|
This paper represents subject knowledge based on data available as of March, 2000
Introduction
This paper is intended to provide guidance in understanding the characteristics of options available to optimize Java applications for execution on OS/390. The Java technology available on OS/390 is one of several made available to enable the OS/390 system to be used for high performance scaleable reliable e-Business applications. When combined with the latest S/390 hardware these technologies offer market leadership capabilities for servers in this highly competitive market.
Product Overview
IBM is currently offering three key products that when used together make it very easy and cost effective to build e-Business applications using Java whether they be Web-based Web-enabled stand alone general business or transactional in nature. These products are:
- VisualAge for Java Enterprise Edition for OS/390 which includes Enterprise Toolkit.

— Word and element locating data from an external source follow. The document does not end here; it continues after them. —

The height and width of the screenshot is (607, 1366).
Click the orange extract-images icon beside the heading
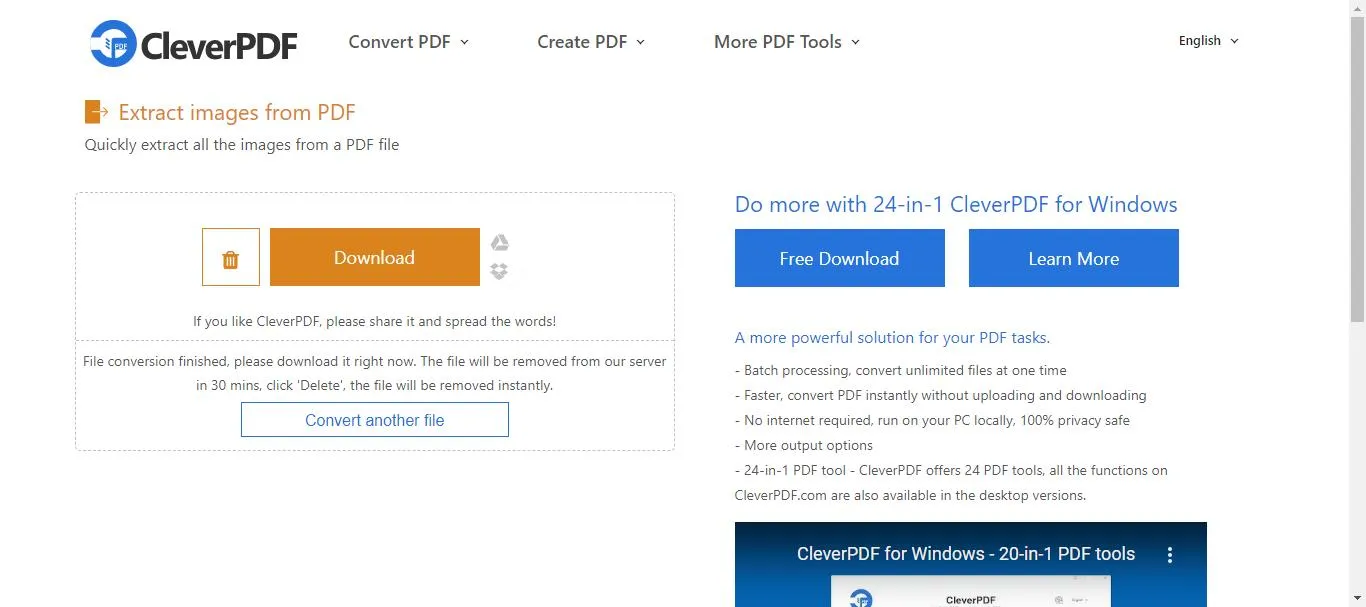(96, 112)
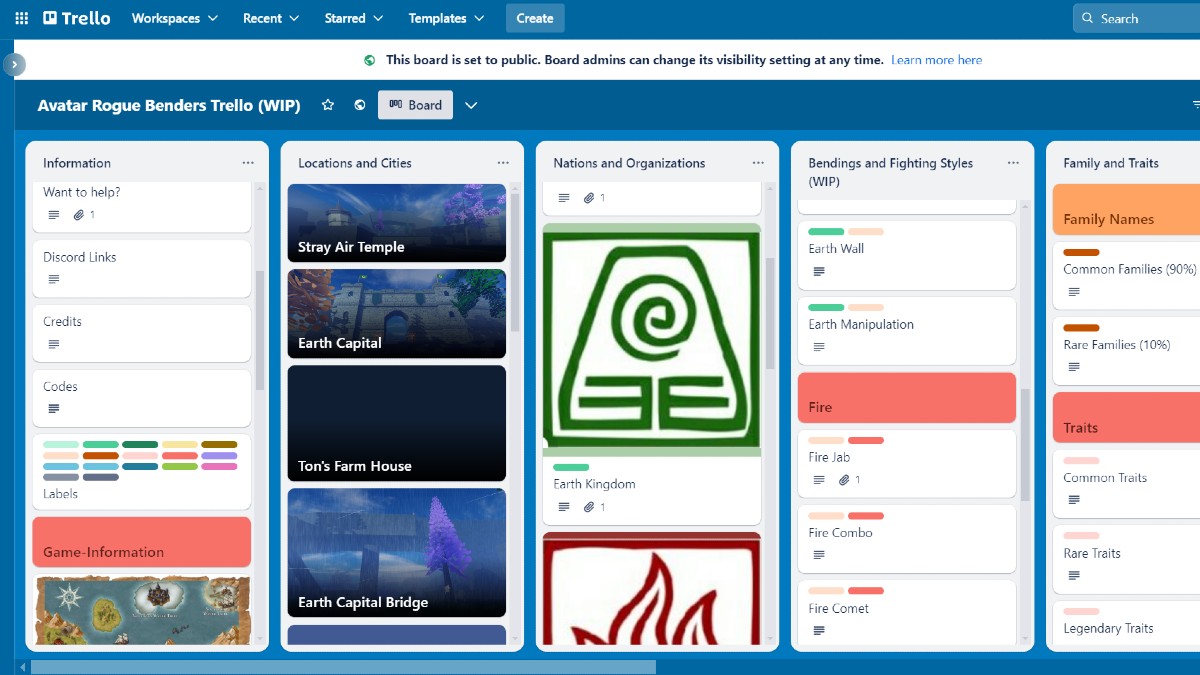Open the Workspaces dropdown
The width and height of the screenshot is (1200, 675).
pos(174,17)
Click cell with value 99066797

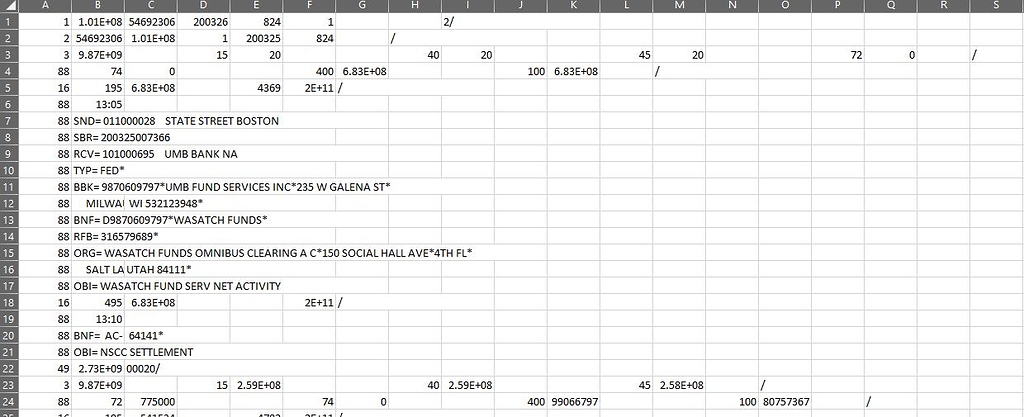[x=573, y=402]
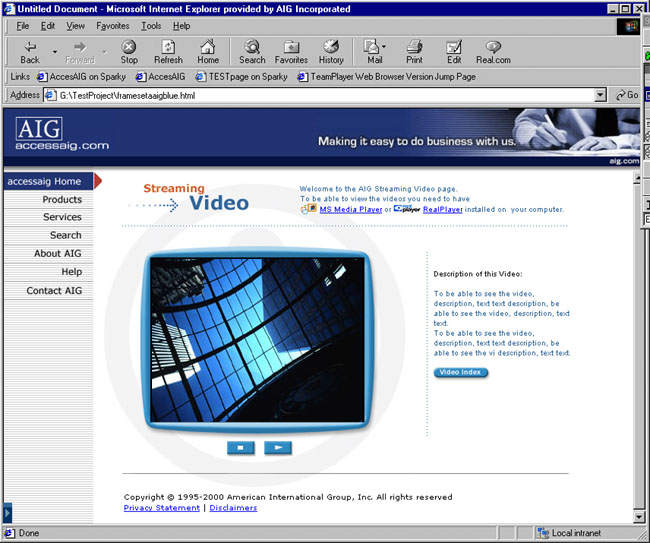This screenshot has width=650, height=543.
Task: Click the MS Media Player link
Action: click(350, 210)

VAJava is the tool set IBM recommends to customers to build test and deploy the applications.
- Websphere Enterprise Edition for OS/390
Websphere EE for OS/390 contains the execution and application management services for the Web based/enabled applications. It provides the necessary network and security services supporting HTTP and SSL and IBM's Web Application Server (WAS).
- Java for OS/390
The Java for OS/390 product provides the Java compiler classes and execution environment for the applicatioins.
Option Overview
Given all this technology one is faced with understanding how best to leverage the technology to obtain optimal performance. System tuning is a first basic step. Advice on system tuning can be found at the OS/390 and Websphere web sites. The next step is to assess the options available with Java itself. There are fundamentally three Java optimization options. The Java for OS/390 product provides two of them: running the application in 'interpreted mode' or in 'JITed' mode. The VAJava product offers the third option pre-compiling the application using the High Performance Compiler for Java (HPCJ).
Option Details
All three cases start with Java source code. The source code gets compiled by a Java compiler into Java bytecode. This bytecode is platform independent and provides the basis for Java's complete application portability. For the first two options the bytecode is input to a Java Virtual Machine (JVM) which converts it to executable machine instructions. Having produced bytecode one then must make a choice of which JVM optimization option to use.
Dynamic Translation with the JVM
Within the JVM two different means exist for executing programs in Java bytecode form. Both of these depend on dynamic compilation to machine instructions that is at application execution time the bytecode is translated (or compiled) into native machine instructions which are then executed. The first and most basic means of doing this is through the Java interpreter. Bytecode execution by the interpreter is based on a rote implementation of JVM behavior as defined by the Java specification. With an interpreter bytecode instructions are fetched sequentially and one by one translated into machine code and executed. The translation time to executable machine instructions is low but the execution time is high because there is little opportunity to optimize the generated machine code. Once translated and executed there is no caching of the generated machine instructions. If the application logic reuses the bytecode then the translation is done again.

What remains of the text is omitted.